The implication of fragment-centric mapping strategy to explore the first selective inhibitor against target protein

Abstract

Identification of the first selective inhibitor, also called “hit molecules, " is crucial for developing drugs against a protein target. However, the crystal structures of protein-ligand complexes are usually not resolved in time due to the process's time-consuming and costly nature. However, it does not prevent scientists from understanding the binding modes’ urgent advantages and drawbacks of protein-ligand interaction to guide the optimization of hit molecules. Here, we have developed a pocket-centric computational strategy to facilitate a comprehensive understanding of the hit molecules against the protein target. The results show that the pocket-centered mapping method not only allows for accurate prediction of the native docking pose and in-depth analysis of the binding mode but also has the potential of rapidly identifying partially unoccupied, unutilized, but targetable pockets to afford optimized hit molecules.

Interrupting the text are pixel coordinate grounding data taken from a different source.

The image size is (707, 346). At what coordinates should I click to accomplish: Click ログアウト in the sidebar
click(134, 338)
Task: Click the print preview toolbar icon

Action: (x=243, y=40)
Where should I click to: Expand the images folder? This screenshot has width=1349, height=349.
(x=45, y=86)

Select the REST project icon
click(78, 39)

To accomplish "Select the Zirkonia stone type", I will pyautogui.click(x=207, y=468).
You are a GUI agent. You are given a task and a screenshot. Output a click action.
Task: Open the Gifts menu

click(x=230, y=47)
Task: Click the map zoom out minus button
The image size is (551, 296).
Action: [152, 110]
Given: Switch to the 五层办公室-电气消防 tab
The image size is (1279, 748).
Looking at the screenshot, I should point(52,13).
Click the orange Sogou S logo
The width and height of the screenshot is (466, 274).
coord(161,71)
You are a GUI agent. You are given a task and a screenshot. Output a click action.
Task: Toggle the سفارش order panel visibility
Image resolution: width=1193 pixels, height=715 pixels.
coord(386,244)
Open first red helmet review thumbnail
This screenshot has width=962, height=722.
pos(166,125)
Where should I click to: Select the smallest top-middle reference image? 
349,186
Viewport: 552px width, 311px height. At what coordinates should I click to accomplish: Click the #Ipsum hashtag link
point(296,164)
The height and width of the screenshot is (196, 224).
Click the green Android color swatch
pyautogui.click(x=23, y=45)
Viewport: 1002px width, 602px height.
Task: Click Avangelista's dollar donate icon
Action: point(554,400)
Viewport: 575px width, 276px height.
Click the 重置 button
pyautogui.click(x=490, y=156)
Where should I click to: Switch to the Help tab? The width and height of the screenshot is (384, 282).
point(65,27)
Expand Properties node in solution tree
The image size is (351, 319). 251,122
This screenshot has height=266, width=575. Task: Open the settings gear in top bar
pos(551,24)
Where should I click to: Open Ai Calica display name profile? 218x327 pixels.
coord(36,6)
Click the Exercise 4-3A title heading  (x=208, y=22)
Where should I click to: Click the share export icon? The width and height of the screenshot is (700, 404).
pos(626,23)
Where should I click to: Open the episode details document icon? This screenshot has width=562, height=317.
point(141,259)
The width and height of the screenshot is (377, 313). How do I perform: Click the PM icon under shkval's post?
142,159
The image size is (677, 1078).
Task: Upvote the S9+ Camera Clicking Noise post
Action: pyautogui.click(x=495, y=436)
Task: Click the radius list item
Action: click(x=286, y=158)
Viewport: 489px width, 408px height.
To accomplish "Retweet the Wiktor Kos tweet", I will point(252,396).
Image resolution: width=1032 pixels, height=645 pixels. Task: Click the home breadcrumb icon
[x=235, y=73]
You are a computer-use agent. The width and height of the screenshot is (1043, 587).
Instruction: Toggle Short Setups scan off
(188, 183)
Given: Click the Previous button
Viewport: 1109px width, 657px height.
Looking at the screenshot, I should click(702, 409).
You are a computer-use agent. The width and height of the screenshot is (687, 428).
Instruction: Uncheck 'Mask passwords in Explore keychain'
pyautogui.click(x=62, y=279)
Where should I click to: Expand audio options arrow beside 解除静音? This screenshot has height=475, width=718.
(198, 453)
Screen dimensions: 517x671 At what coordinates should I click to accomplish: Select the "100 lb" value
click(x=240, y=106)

We tested the strategy on the first selective inhibitor, epigallocatechin gallate (EGCG), against human arylacetamide deacetylase (AADAC). Molecular dynamics simulation and MM/PBSA binding energy calculation are used to verify the efficacy of the strategy. The results show that the pocket-centered mapping method not only allows for accurate prediction of the native docking pose and in-depth analysis of the binding mode but also has the potential of rapidly identifying partially unoccupied, unutilized, but targetable pockets to afford optimized hit molecules.